You can just feel the bones of Kitamura’s, and Kunzru’s, existence in this book. They have not been short on money or opportunities at any point in their lives. They have effortlessly transited an international web of financial and career support from private schools to foundational grants in order to arrive at their current sinecures. They are a hundred times more loathsome than Marie Antoinette because she didn’t have the cheek to claim that she was a victim of the system or anything other than the princess that she was and that these two authors also so clearly are. NYU invited them here the way the Brits permitted Saxe-Coburgs to insinuate themselves into the rotting corpse of royalty: come here, aliens, and rule over us in your highly deserved glory. We will cover the tab.
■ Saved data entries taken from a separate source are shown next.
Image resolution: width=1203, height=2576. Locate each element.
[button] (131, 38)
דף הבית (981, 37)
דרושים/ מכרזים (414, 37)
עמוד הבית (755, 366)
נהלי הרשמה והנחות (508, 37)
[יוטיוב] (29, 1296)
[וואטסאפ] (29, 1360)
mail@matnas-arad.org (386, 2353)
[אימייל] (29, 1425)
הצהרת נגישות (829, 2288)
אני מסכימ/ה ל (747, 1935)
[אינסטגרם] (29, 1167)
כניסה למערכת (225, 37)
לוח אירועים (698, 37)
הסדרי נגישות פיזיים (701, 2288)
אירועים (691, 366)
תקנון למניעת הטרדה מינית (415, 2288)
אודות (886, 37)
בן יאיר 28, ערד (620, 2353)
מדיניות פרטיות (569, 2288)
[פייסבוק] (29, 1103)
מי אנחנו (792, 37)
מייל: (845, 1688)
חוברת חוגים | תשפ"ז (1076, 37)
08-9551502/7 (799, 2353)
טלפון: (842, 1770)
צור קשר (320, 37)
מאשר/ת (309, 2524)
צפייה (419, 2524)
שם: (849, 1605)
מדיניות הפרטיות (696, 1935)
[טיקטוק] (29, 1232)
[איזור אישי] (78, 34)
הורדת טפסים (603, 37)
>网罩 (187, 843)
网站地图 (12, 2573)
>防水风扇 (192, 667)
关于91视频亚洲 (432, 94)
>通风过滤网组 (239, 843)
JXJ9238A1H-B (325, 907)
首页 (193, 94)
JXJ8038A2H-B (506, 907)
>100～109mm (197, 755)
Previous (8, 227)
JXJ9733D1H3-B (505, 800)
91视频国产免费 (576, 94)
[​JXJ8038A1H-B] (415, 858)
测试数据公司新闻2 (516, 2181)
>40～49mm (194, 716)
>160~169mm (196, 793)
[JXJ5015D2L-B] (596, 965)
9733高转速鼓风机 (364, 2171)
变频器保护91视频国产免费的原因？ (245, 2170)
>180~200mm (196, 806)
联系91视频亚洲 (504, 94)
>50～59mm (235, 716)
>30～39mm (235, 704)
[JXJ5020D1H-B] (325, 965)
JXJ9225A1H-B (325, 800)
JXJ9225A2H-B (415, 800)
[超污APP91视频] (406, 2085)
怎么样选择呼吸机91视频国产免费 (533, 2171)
So far, so loathsome. Yet this is what I would like to believe: I would like to believe that Katie Kitamura has a brilliant, incisive, transgressive book in her. That she has a secret desire to blow the cover off the various $CITY_reviewofbooks fluffjobs with something awful and painful and striking and unforgettable. That she has chosen instead to write Audition, which is the 70% Lindt dark chocolate of literature1, because she knows that her astoundingly comfortable existence would be rent asunder as a consequence of doing anything different, and she is afraid. I want to believe that she is just one bad decision away from turning her obviously considerable talent towards the sort of greatness that posterity cannot help but concede, like that of Melville. I want to believe that she will live to write that book, and that I will live to read it. But this shit right here? Grade: C+
just in case you’re not a fat piece of shit who eats junk all the time, the 70% is the lowest cocoa percentage bar, and thus the easiest to enjoy; Lindt will cheerfully give you a chance to experience everything up to the fabled 99 percenter if your taste buds permit.